On 3 November 2015, representatives from TRIAL, REDRESS and Terai Human Rights Defenders Alliance organized a meeting in Geneva with members of the United Nations Human Rights Committee (HRC) to address “Challenges to the Implementation of Human Rights Committee Views: the Case of Nepal.”
Despite 11 individual cases decided by the HRC between 2008 and 2015 on Nepal, the translation of those decisions into justice has been almost nonexistent. As a result, victims of human rights violations are consistently denied the rights recognized by the HRC, and have not received adequate redress or effective reparation. Moreover, no perpetrator of such crimes has been brought to justice and the Government has not put in place mechanisms to avoid similar violations in future.
Urgent action must therefore be taken in order to foster implementation of international human rights bodies’ recommendations. The Geneva meeting allowed participants to engage in a much needed dialogue about current efforts in support of the execution of international decisions, as well as obstacles hindering implementation.
As victims’ representatives, TRIAL and REDRESS stressed that the challenges in relation to implementation are systemic and pervade all realms of political as well as judicial institutions. Promotion of individuals accused of serious human rights violations was seen as a particularly worrying example of the government’s lack of commitment to address relevant issues. Consequently, civil society organizations and victims face numerous obstacles in their quest for justice. For instance, speakers deplored a lack of willingness to engage in a productive dialogue with victims – or their representatives – which reflected a lack of political will to address the decisions of international human rights bodies. Despite regular submissions of letters and meetings with different Ministries, these actions have not resulted in any concrete commitment on the part of the government.
In addition, speakers underlined a lack of knowledge on one hand, and insufficient coordination on the other: governmental agencies do not coordinate their actions and there is no clear interlocutor responsible for implementation. Speakers raised concerns in relation to the recurrent referral of cases to ineffective and inadequate transitional justice bodies, in contravention of the HRC’s recommendations. Lack of specificity in relation to reparation measures granted by the HRC was further identified as a factor which adds to difficulties in achieving implementation. As a result, failure to provide victims with a fair remedy and to properly investigate, as well as prosecute, perpetrators prevails.

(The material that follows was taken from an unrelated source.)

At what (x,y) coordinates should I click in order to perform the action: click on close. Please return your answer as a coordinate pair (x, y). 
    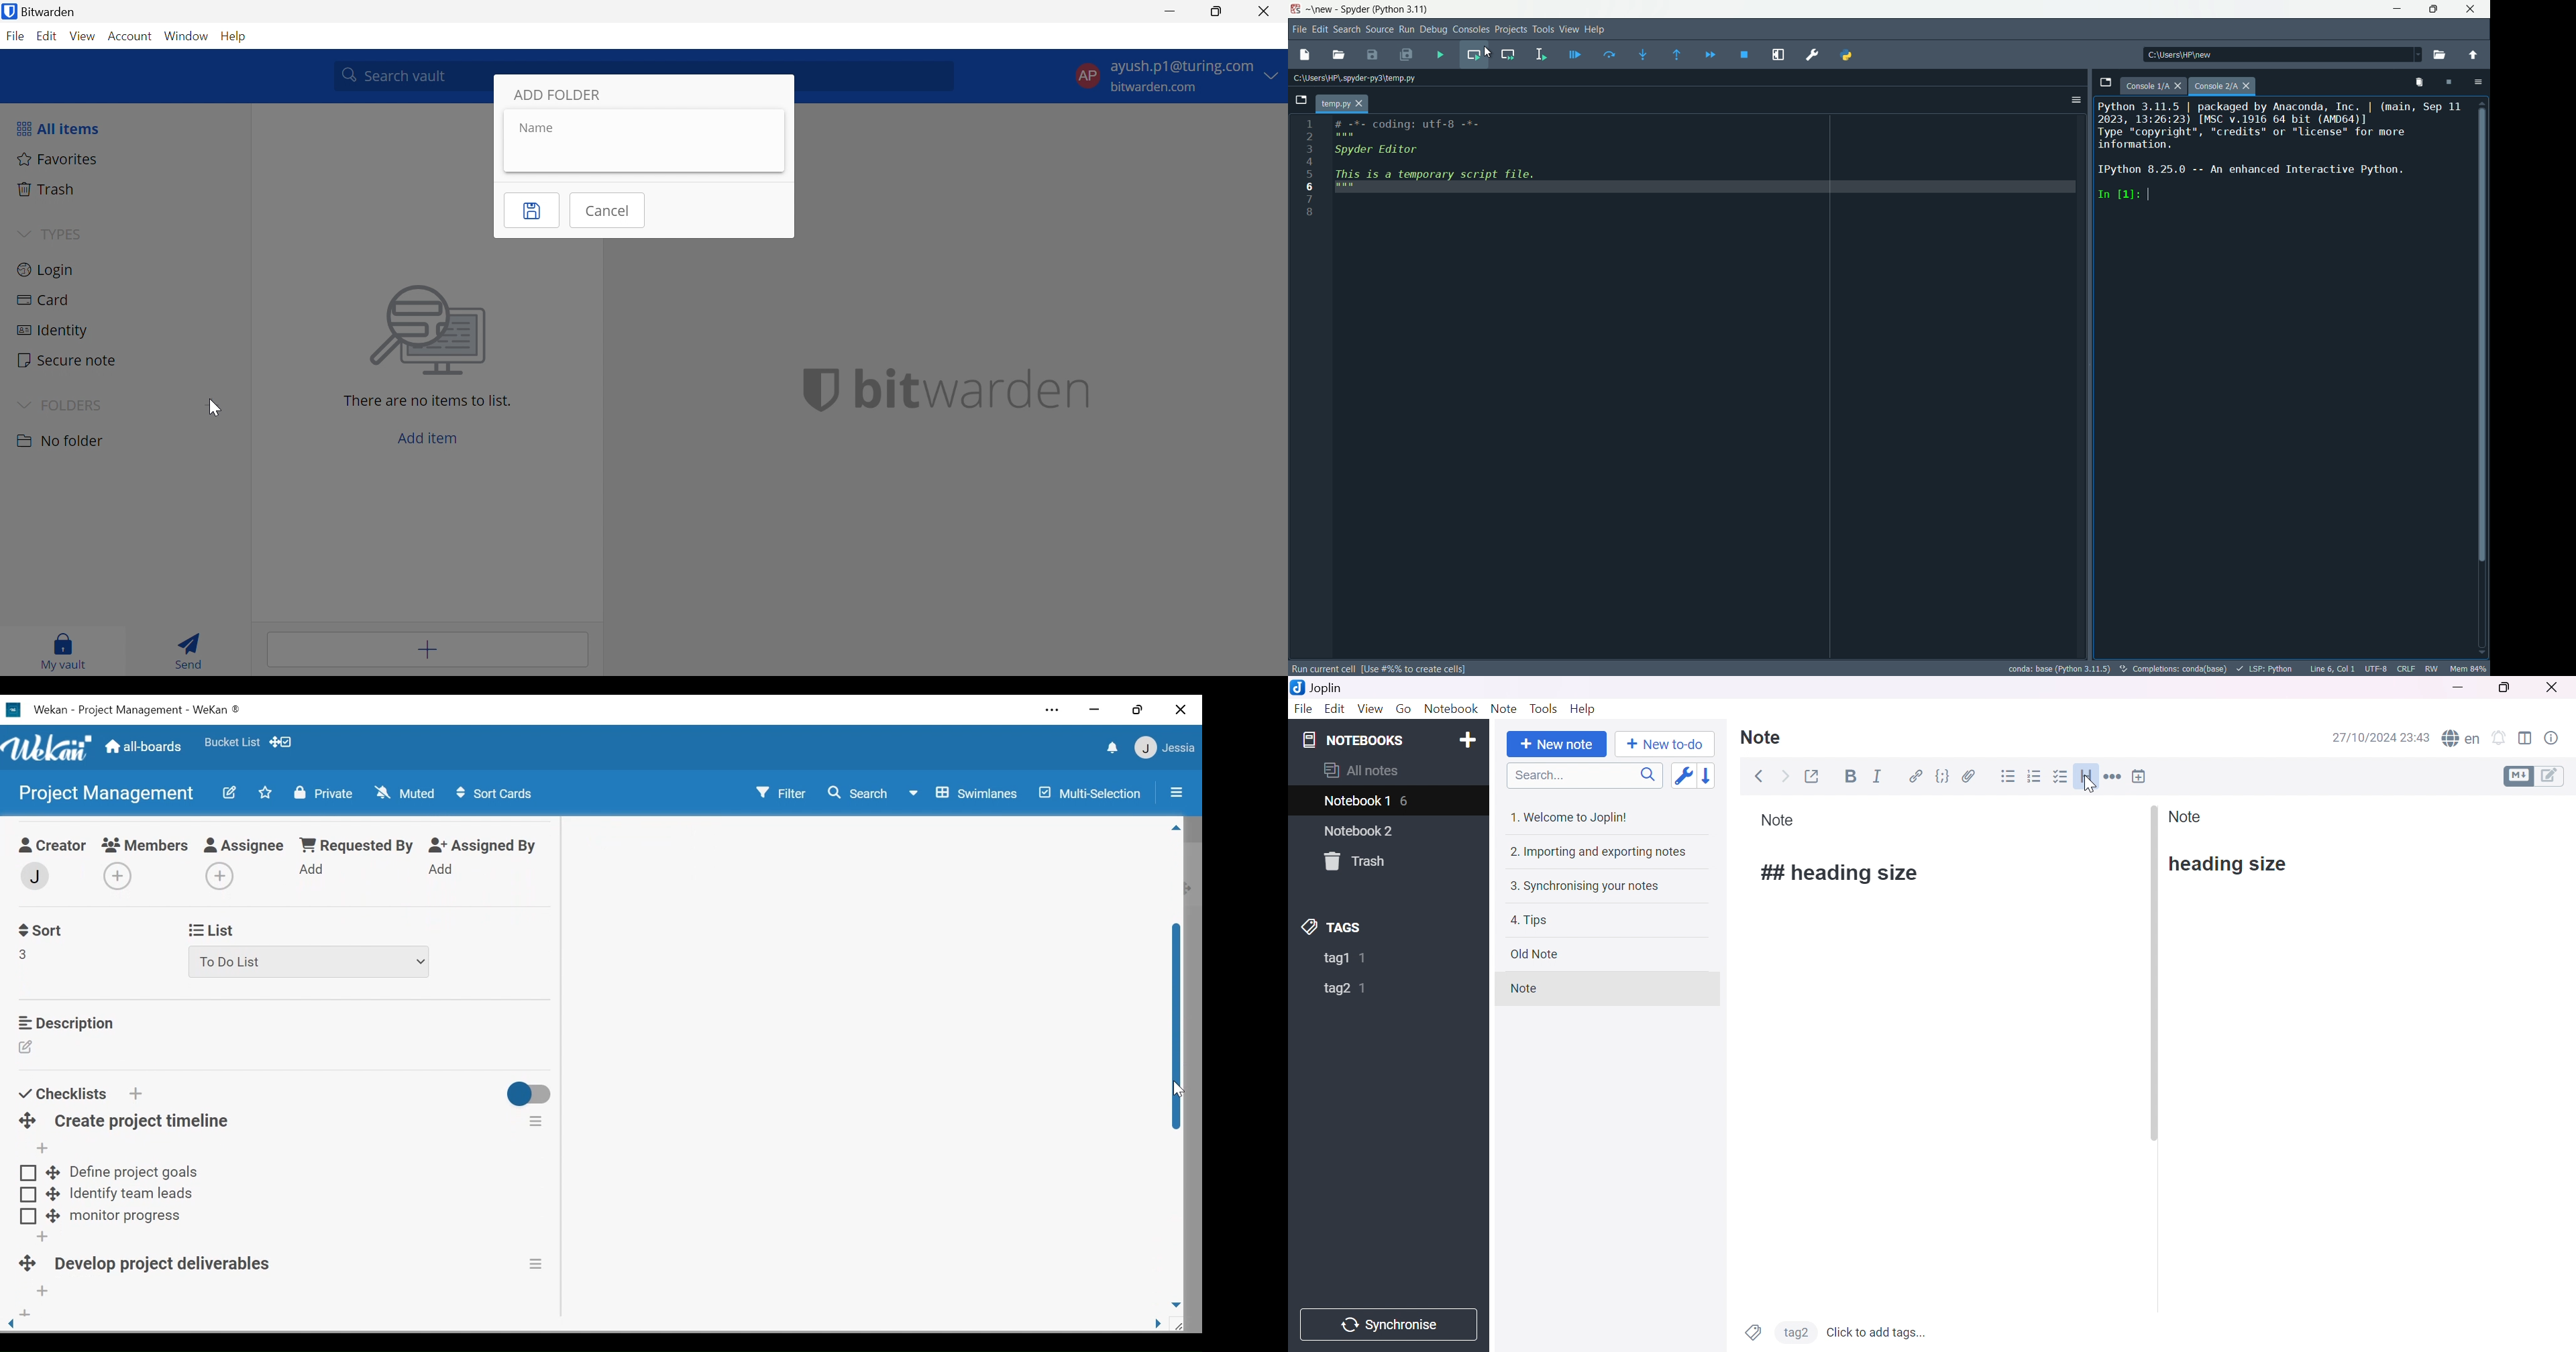
    Looking at the image, I should click on (1361, 105).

Several Committee members, including Chairperson Mr. Fabián Salvioli and Rapporteur on Follow-up on Views Mr. Victor Manuel Rodríguez-Rescia, attended the event. They favorably welcomed the possibility, put forward by the speakers, to consider mechanisms adopted by other systems – or regions – that have helped to encourage effective implementation of international human rights decisions. Finally, there was a positive discussion on how the HRC mechanism could be improved and a number of suggestions were expressed including greater specification in the drafting of recommendations in order to prevent misunderstandings, general guidelines for reparation measures, and modifications of the follow-up procedures so as to promote dialogue with Nepalese authorities. The Petitions and Inquiries Section and the Secretariat of the Committee also engaged positively in the meeting.
The first event of its sort, the informal briefing drew particularly positive feedback: civil society organizers were encouraged to continue their work on implementation and hold similar meetings for other countries.